25-40-50-Day Moving Averages

As I write, Mortgage-Backed Securities (MBS) are sitting directly on the 25, 40, & 50-Day Moving Averages.  All three averages are sitting almost at exactly the same place.  We, actually, dipped below those lines, however, have rebounded and are awaiting the 30-Year Treasury Auction report. 

Auction Results Will Effect Rates

The 30-Year Treasury Auction should not fare too well.  At the cost of sounding pessimistic, it’s just difficult to have foreign investors like a longer term, when investing in these bonds.  However, to be fair, the 3-Year and 10-Year Treasury Auctions have fared well this week.  This is a somewhat encouraging sign. 

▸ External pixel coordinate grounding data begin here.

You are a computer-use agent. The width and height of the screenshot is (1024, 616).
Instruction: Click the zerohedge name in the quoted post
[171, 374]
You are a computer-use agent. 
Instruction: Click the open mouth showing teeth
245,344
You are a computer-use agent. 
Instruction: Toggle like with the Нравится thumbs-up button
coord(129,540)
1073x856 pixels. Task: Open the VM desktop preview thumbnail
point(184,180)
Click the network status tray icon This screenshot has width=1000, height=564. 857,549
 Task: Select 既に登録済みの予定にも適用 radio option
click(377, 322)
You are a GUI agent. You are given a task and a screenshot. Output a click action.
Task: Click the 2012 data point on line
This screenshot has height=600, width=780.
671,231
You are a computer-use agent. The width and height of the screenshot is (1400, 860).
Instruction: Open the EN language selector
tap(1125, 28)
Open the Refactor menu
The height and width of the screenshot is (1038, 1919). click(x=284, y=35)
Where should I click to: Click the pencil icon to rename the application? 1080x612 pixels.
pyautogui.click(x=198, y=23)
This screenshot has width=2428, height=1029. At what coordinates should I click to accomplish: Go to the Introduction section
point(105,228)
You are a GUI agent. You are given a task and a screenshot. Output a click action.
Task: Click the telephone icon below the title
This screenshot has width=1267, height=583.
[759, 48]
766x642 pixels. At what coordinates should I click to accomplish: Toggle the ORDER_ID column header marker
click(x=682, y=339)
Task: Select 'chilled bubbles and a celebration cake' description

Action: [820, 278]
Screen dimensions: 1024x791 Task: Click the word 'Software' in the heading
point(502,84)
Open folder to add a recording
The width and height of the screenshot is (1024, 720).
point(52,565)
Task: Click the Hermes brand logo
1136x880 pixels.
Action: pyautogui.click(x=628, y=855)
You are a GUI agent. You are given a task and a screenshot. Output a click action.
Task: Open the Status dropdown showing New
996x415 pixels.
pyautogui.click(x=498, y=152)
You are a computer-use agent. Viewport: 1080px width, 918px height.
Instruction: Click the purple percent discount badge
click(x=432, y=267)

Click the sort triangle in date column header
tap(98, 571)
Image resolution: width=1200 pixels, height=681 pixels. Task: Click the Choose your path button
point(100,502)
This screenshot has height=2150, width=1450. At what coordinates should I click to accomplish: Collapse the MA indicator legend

Jobless Claims Getting Better…BUT…

The other news pushing bonds and MBS down is the fact the government reported the number of workers filing new claims for jobless benefits dropped by 12,000 last week.  The four-week moving average of new claims, considered a better gauge of underlying trends, fell by 4,500 for the period.  During the latest week for which data is available (week ended October 24th) enrollment in extended benefits programs decreased by 28,240 while the Emergency Unemployment Compensation program enrollment rose by 22,400 (somewhat offsetting the decrease).  So, while the media continues to paint a brighter picture of the labor market, I don’t see it.  Particularly coupled with the fact that the new legislation signed by Obama will extend unemployment benefits for the people not working full time.  This will definitely change the outlook of the continuing claims numbers.  We’ll keep an eye on this…

Locking

I think its prudent to lock.  Even with the level of support we have directly under us…I don’t see the 30-Year Treasury Auction surprising us, and the Labor Statistics are being received as joyous information by the media.  Stocks will benefit at the expense of bonds.